(Data entries)
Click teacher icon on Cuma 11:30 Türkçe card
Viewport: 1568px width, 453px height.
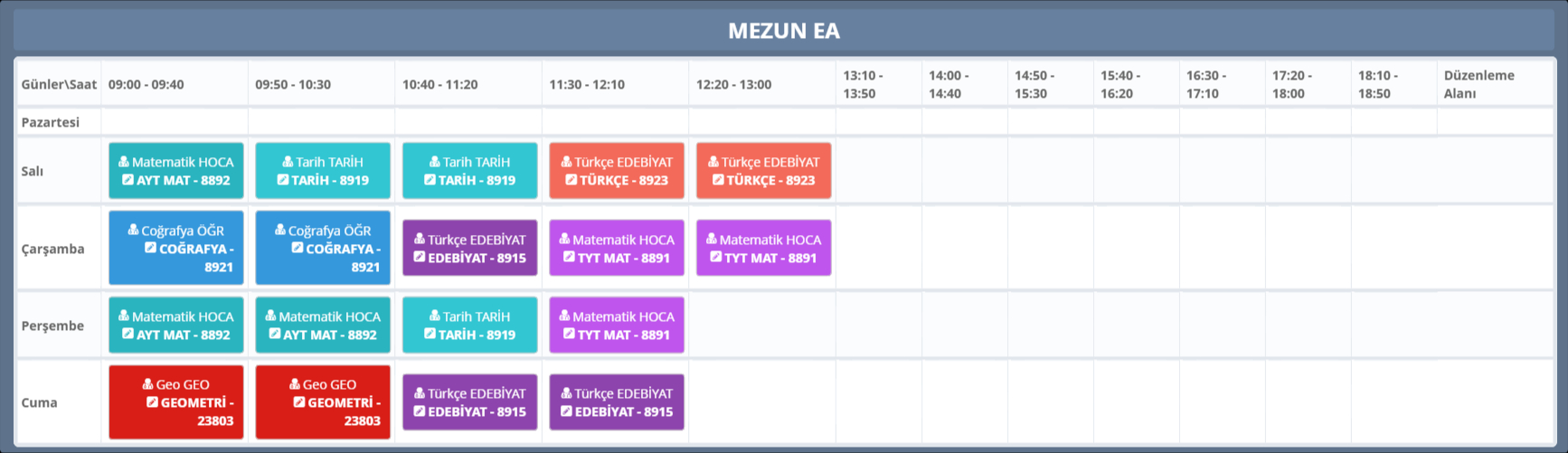click(x=566, y=393)
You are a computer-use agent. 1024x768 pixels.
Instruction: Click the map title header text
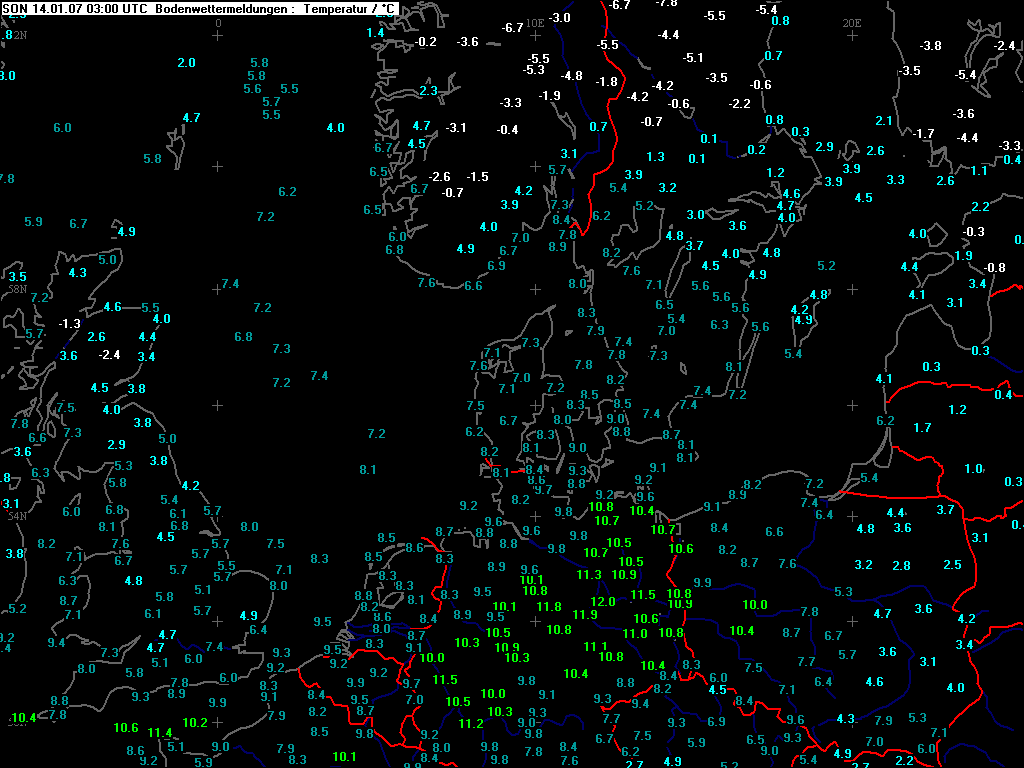point(200,9)
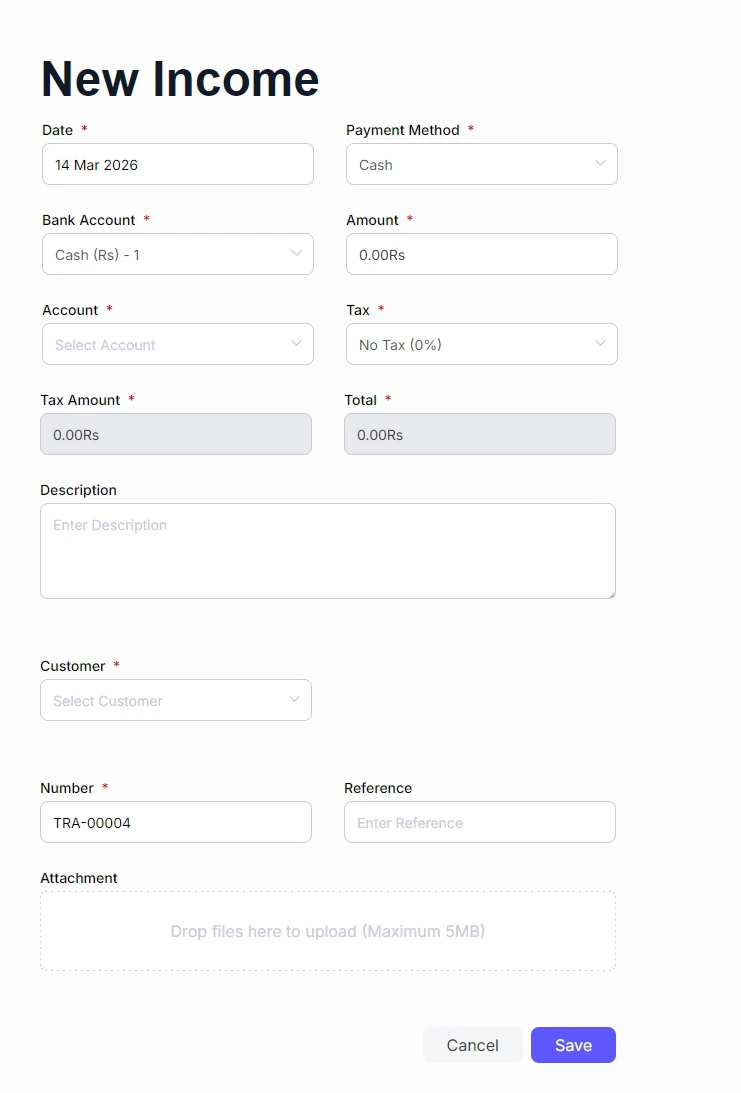Select the Number field containing TRA-00004
The image size is (741, 1093).
click(x=175, y=822)
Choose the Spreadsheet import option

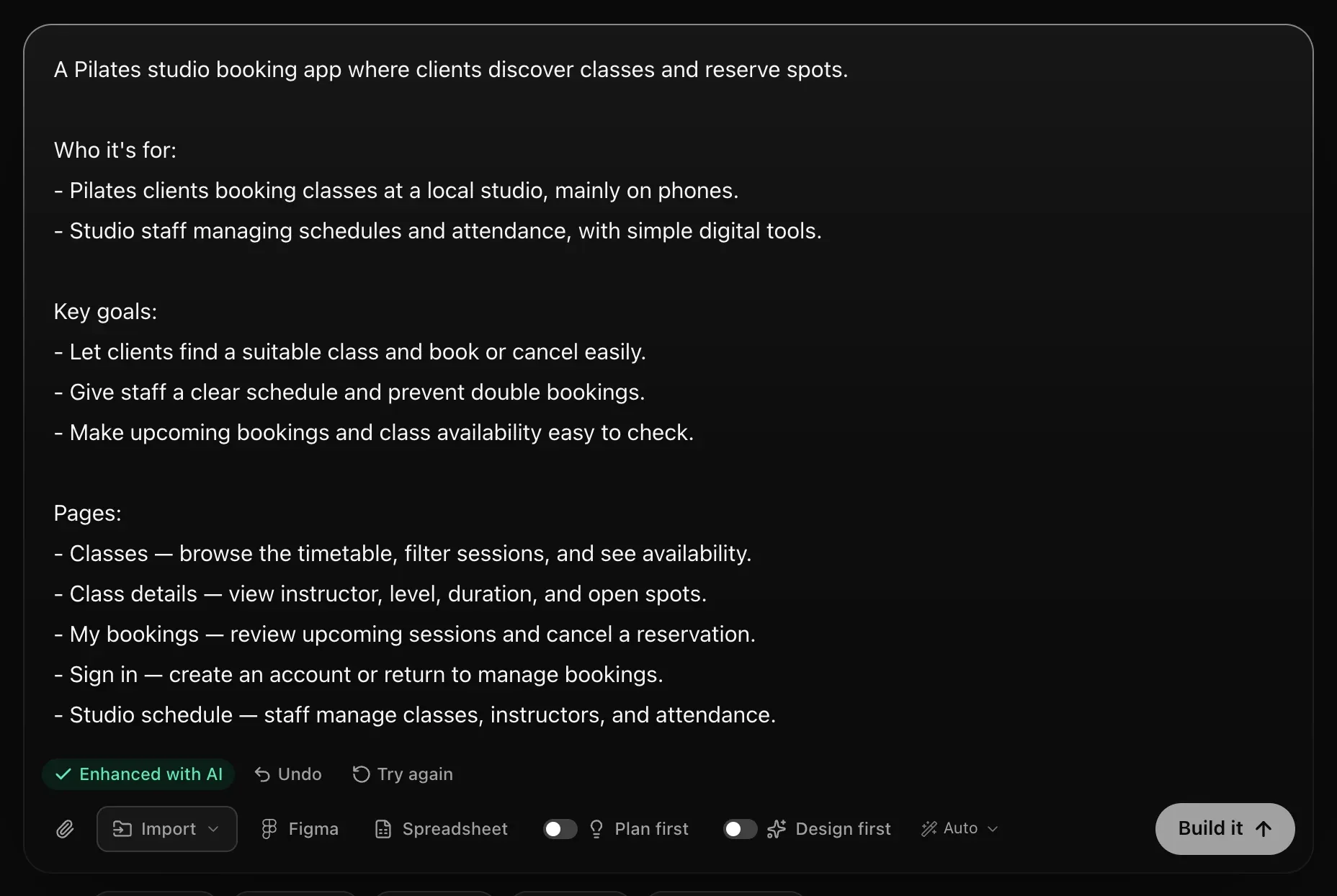coord(442,829)
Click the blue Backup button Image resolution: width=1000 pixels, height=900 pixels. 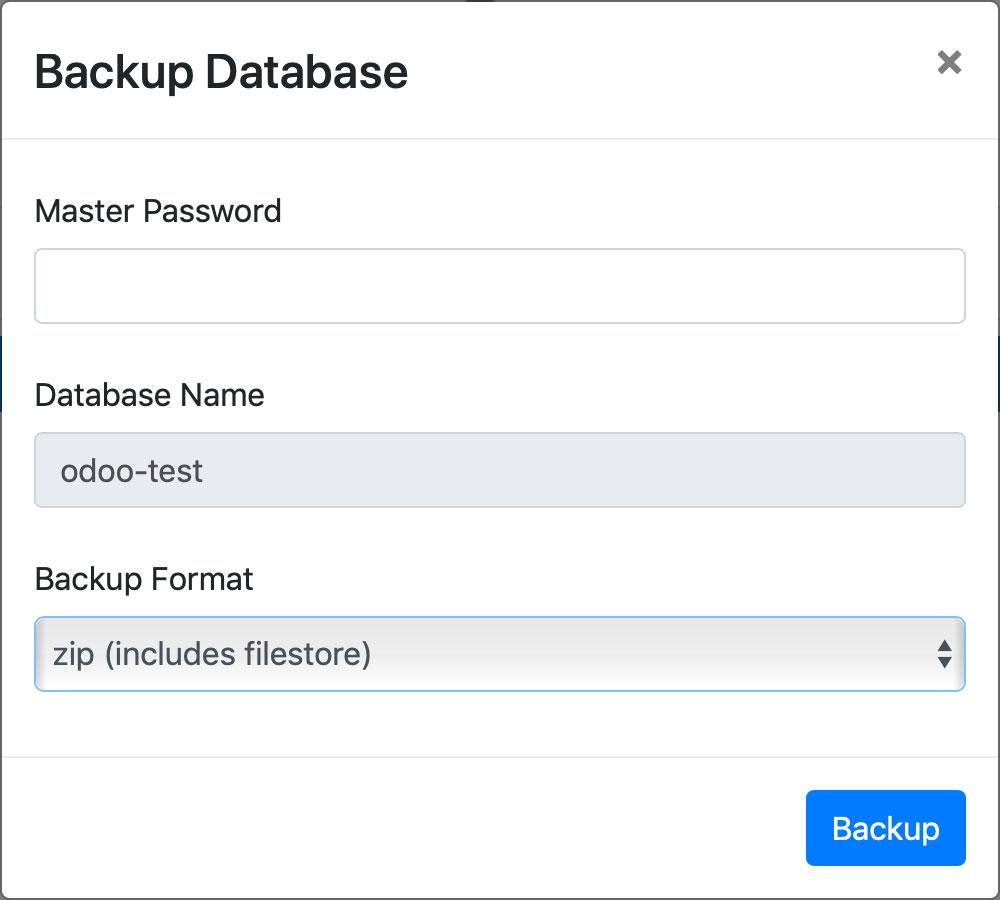tap(885, 828)
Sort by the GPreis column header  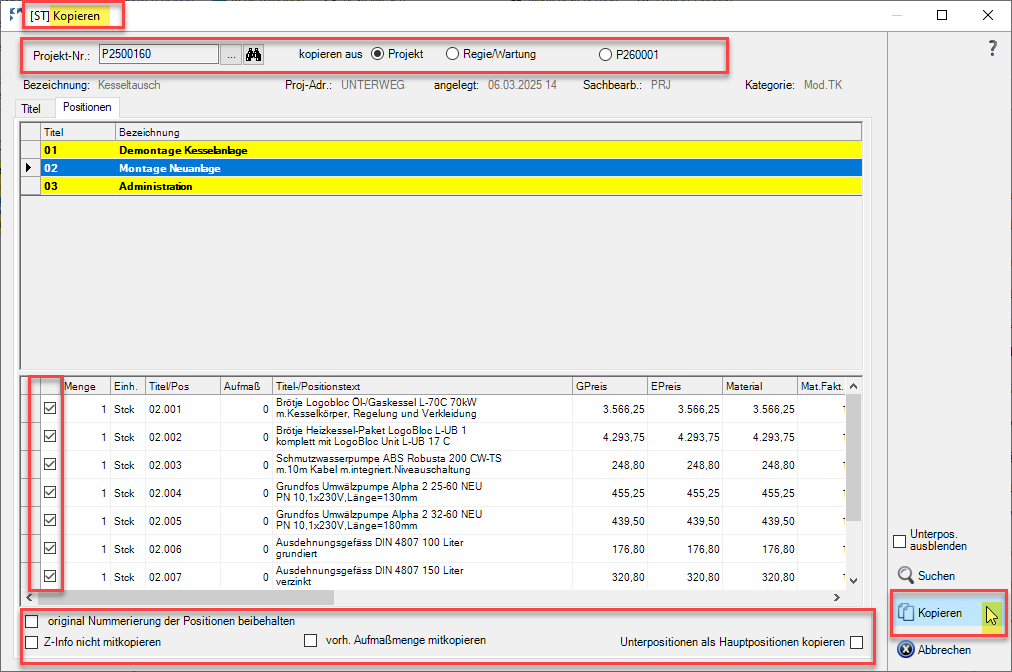pyautogui.click(x=609, y=386)
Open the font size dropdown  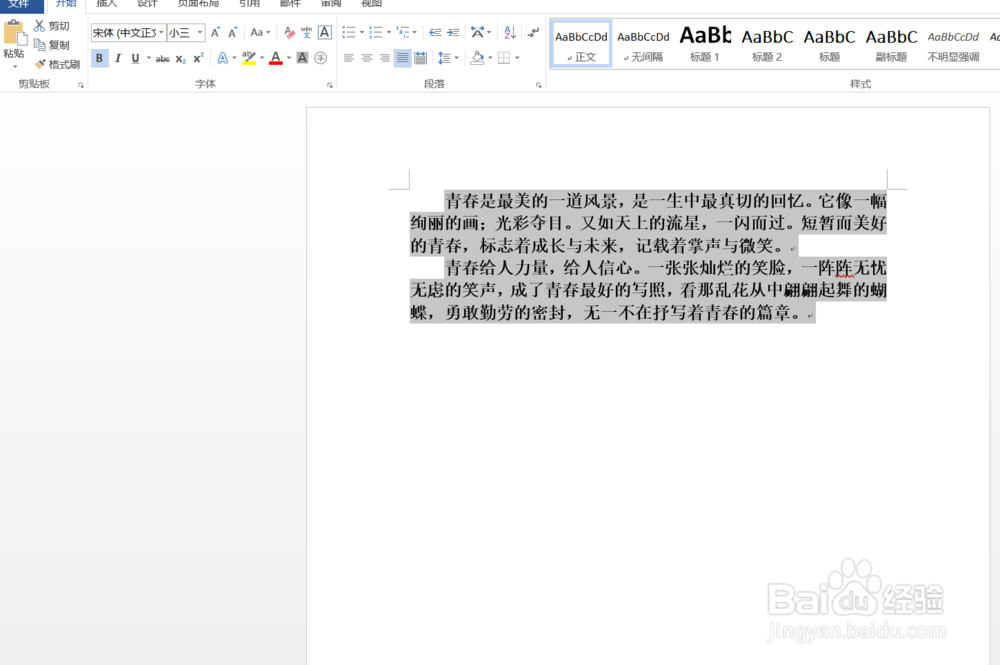199,33
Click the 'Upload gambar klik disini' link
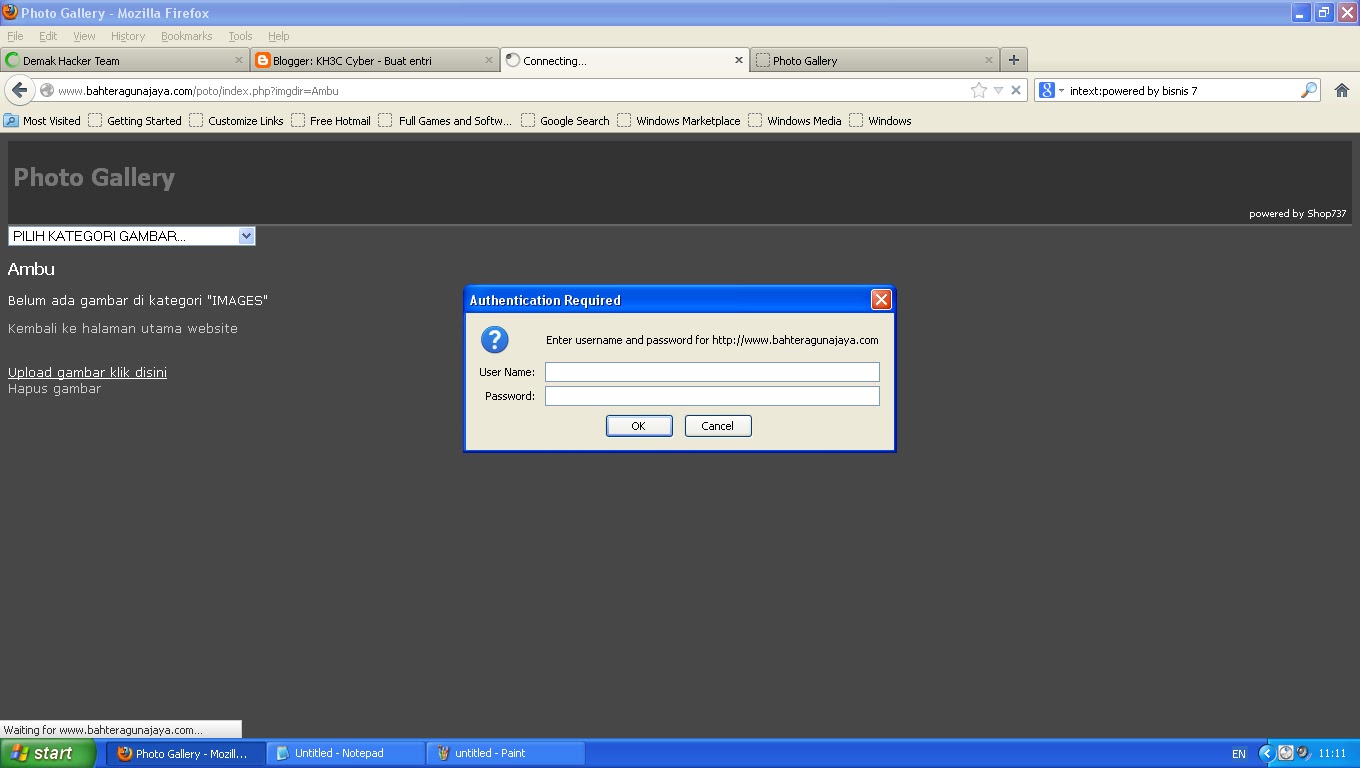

EXERCISE REQUIREMENTS:
The required output is the exact run of lines from the start of the records through the line containing "You are a computer-use", both ends included, with no pictures.

YOUR SOLUTION:
Click teacher icon on Cuma 11:30 Türkçe card
Viewport: 1568px width, 453px height.
click(x=566, y=393)
You are a computer-use agent. 1024x768 pixels.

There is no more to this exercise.